------ The input ------
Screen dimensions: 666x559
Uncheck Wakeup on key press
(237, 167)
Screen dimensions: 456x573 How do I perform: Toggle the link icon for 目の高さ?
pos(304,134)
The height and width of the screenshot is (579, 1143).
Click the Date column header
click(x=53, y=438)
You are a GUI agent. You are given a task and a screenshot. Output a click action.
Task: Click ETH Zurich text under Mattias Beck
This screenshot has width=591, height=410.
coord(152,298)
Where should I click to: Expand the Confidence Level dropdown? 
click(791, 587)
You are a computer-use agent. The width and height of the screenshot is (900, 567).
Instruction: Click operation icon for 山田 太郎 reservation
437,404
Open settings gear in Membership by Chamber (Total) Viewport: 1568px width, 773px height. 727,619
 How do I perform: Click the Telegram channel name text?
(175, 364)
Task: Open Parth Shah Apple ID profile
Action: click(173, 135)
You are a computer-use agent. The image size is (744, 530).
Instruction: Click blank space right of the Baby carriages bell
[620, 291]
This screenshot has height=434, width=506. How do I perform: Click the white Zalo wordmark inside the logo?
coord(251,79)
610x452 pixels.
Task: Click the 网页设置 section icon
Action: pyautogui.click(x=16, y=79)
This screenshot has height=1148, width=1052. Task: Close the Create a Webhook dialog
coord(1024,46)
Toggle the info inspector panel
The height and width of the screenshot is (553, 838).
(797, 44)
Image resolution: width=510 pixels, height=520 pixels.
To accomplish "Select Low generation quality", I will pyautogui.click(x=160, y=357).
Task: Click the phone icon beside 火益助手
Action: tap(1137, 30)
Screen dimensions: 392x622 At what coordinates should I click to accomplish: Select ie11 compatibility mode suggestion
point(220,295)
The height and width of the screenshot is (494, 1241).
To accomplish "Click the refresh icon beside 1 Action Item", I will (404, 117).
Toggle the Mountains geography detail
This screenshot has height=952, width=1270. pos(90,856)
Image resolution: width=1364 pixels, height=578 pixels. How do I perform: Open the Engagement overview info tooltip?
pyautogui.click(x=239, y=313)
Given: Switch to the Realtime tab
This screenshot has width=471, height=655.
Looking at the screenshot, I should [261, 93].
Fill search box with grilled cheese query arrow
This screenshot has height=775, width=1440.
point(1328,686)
------
Reproduce the records above character for character, from the line containing "Image resolution: width=510" down to the end of the records.

Image resolution: width=510 pixels, height=520 pixels.
To accomplish "Select Low generation quality", I will pyautogui.click(x=160, y=357).
Task: Click the phone icon beside 火益助手
Action: tap(1137, 30)
Screen dimensions: 392x622 At what coordinates should I click to accomplish: Select ie11 compatibility mode suggestion
point(220,295)
The height and width of the screenshot is (494, 1241).
To accomplish "Click the refresh icon beside 1 Action Item", I will (404, 117).
Toggle the Mountains geography detail
This screenshot has height=952, width=1270. pos(90,856)
Image resolution: width=1364 pixels, height=578 pixels. How do I perform: Open the Engagement overview info tooltip?
pyautogui.click(x=239, y=313)
Given: Switch to the Realtime tab
This screenshot has width=471, height=655.
Looking at the screenshot, I should [261, 93].
Fill search box with grilled cheese query arrow
This screenshot has height=775, width=1440.
point(1328,686)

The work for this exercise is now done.